"Onkel Mischa" aus Belarus verweigert Hundebesitzern sein traditionelles Brot
Hans-Herbert Reinhardt"Onkel Mischa" aus Belarus verweigert Hundebesitzern sein traditionelles Brot
Ein traditioneller Brothändler in Belarus ist zum Mittelpunkt einer hitzigen Debatte geworden, nachdem er sich weigert, Hundebesitzer zu bedienen. Bekannt als "Onkel Mischa", verkauft der Händler seine Waren in der Nähe einer heiligen Quelle in Lahoysk sowie auf dem Valeryanava-Markt in Minsk. Seine strikte Regel – kein Brot für Kunden, die einen Hund an der Leine führen – hat sowohl Kritik als auch Aufmerksamkeit in den sozialen Medien ausgelöst.
Onkel Mischa backt sein Brot nach Rezepten, die seit über 200 Jahren in seiner Familie weitergegeben werden. Seine Angehörigen sind fest in das Geschäft eingebunden: Seine Frau übernimmt das Backen, die Tochter hilft bei den Lieferungen, und er selbst verkauft die Ware von seinem Auto aus. Das Brot hat bereits Lob geerntet, darunter eine Bewertung von 8–9 von 10 Punkten vom bekannten Blogger Kakabay.
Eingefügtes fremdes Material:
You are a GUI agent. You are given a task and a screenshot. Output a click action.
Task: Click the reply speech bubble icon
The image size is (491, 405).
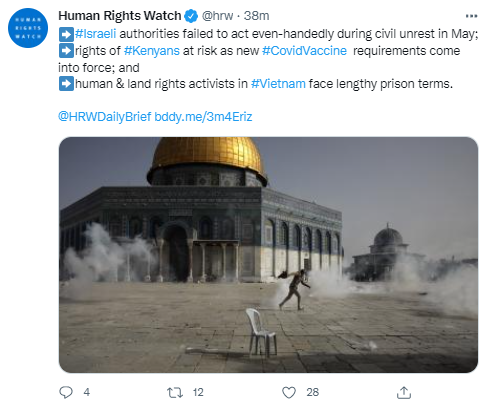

Der Streit begann, als Mischa öffentlich Kunden mit Hunden abwies. Er verweigerte unter anderem einer Familie mit einem kleinen Hund sowie einem Mann mit einem Corgi den Verkauf. Seine Begründung? Das Gassigehen in der Nähe der heiligen Quelle des Heiligen Nikolaus des Wundertäters sei seiner Meinung nach eine "Verderbtheit".
Mischa macht kein Hehl aus seiner Haltung. Er warnt seine "vernünftigen Kunden" im Voraus vor der Regel. Erst kürzlich teilte eine Fotografin online ihre Erfahrung, nachdem ihr die Bedienung verweigert worden war, während sie mit ihrer Familie und ihrem Haustier unterwegs war. Der Vorfall verbreitete sich schnell auf Plattformen wie Threads und löste eine breitere Diskussion aus.
Trotz der Kritik bleibt Mischa unnachgiebig. Seine traditionelle Herangehensweise und kompromisslose Einstellung haben ihn zu einer lokalen Persönlichkeit gemacht – sowohl bewundert als auch kritisiert. Der Konflikt zeigt, wie persönliche Überzeugungen mit gesellschaftlichen Erwartungen kollidieren können. Mischas Brot zieht weiterhin Käufer an, doch seine Weigerung, Hundebesitzer zu bedienen, spaltet die Meinungen. Vorerst bleibt seine Regel bestehen – und die Kunden müssen entscheiden, ob ihnen Tradition oder Toleranz wichtiger ist.